Song by Maluma
- Released: 13 March 2020
- Recorded: 2020
- Genre: Reggaeton; Latin pop;

= Qué Chimba =

Qué Chimba is a song by Colombian singer Maluma, released on March 13, 2020.

== Description ==
Maluma First Teases the title of the song on his Instagram account with posting a post with the word "Que Chimba", and asking his followers if they know what does it mean.“Que Chimba” is an electronic Colombian guaracha, produced by Victor Cárdenas, which inspires dance and, in fact, rises on Colombia's dance tracks. A few months ago, the song leaked through the DJs at the discos in the artist's country, and immediately became a success among young people, which made Maluma decide to take the song out by responding to popular demand.

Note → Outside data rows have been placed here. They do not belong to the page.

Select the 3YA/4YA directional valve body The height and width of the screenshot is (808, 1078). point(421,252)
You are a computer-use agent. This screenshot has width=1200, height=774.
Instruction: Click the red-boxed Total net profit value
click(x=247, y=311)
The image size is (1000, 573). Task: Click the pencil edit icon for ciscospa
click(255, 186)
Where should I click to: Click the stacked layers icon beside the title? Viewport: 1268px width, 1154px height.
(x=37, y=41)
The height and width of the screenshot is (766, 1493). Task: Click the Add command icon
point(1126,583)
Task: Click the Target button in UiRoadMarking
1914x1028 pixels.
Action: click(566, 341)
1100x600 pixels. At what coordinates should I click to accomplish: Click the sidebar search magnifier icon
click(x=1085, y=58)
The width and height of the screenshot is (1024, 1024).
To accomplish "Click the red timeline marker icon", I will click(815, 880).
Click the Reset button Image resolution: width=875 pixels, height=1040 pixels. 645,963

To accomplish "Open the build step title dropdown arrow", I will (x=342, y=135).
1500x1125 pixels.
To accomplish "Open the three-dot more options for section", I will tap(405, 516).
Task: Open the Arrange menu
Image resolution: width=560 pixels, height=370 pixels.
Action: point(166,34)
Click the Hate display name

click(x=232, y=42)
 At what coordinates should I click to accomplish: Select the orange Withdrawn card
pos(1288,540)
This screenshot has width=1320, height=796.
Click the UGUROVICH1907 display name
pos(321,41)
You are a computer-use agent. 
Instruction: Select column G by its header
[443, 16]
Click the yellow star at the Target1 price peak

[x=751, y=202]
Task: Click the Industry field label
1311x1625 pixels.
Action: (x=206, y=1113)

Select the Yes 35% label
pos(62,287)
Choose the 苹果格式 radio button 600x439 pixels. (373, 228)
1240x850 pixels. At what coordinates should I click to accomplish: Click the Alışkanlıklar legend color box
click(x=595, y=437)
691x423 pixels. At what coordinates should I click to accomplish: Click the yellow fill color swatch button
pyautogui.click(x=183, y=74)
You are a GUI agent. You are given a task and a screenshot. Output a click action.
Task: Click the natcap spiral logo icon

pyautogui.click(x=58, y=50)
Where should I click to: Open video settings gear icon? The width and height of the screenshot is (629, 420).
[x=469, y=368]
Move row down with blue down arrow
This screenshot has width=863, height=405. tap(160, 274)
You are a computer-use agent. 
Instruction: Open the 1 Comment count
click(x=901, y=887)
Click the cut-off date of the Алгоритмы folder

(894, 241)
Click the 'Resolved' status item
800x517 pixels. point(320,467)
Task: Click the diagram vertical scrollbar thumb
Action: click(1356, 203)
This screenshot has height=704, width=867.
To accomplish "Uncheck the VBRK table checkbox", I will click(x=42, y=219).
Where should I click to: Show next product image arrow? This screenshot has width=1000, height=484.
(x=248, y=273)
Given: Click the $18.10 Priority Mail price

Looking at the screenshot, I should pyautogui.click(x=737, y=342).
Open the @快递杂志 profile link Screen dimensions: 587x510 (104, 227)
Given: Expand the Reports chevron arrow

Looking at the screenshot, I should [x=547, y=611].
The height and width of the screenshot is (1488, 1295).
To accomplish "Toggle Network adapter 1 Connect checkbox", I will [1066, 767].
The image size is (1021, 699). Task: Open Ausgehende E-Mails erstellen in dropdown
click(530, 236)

The video directed and produced by Maluma with his creative director and photographer Tes (Cesar Pimienta), was recorded with the camera of a mobile phone in February and the first days of March in Europe in the cities of Prague and Munich, amidst his tour of the region.

Back home, Maluma and his foundation The Art of Dreams collaborated with the people of Antioquia, Colombia, with delivery of expenses to overcome the COVID-19 crisis. The foundation has also donated medical equipment, stoppers, gloves and disposable uniforms to various hospitals in the region.

At the head of President Manuela Londoño Arias and founder Juan Luis Londoño Arias (Maluma) concerned about the situation of the families of the 170 dreamers who are part of the organization and who belong to the vulnerable population of Antioquia, they continue to support their development, this time welcoming the whole family. Dream Art has delivered markets that will allow them to carry this moment of isolation without passing through such needs. Additional markets are being donated to families in the Alto de la Virgin in Guarne and in the municipality of Venice, Antioquia.

During the COVID-19 pandemic quarantine, Maluma revealed a new TikTok dance of the song, with his friend

==Certifications==

| Region | Certification | Certified units/sales |
| Mexico (AMPROFON) | Gold | 30,000^{‡} |
^{‡} Sales+streaming figures based on certification alone.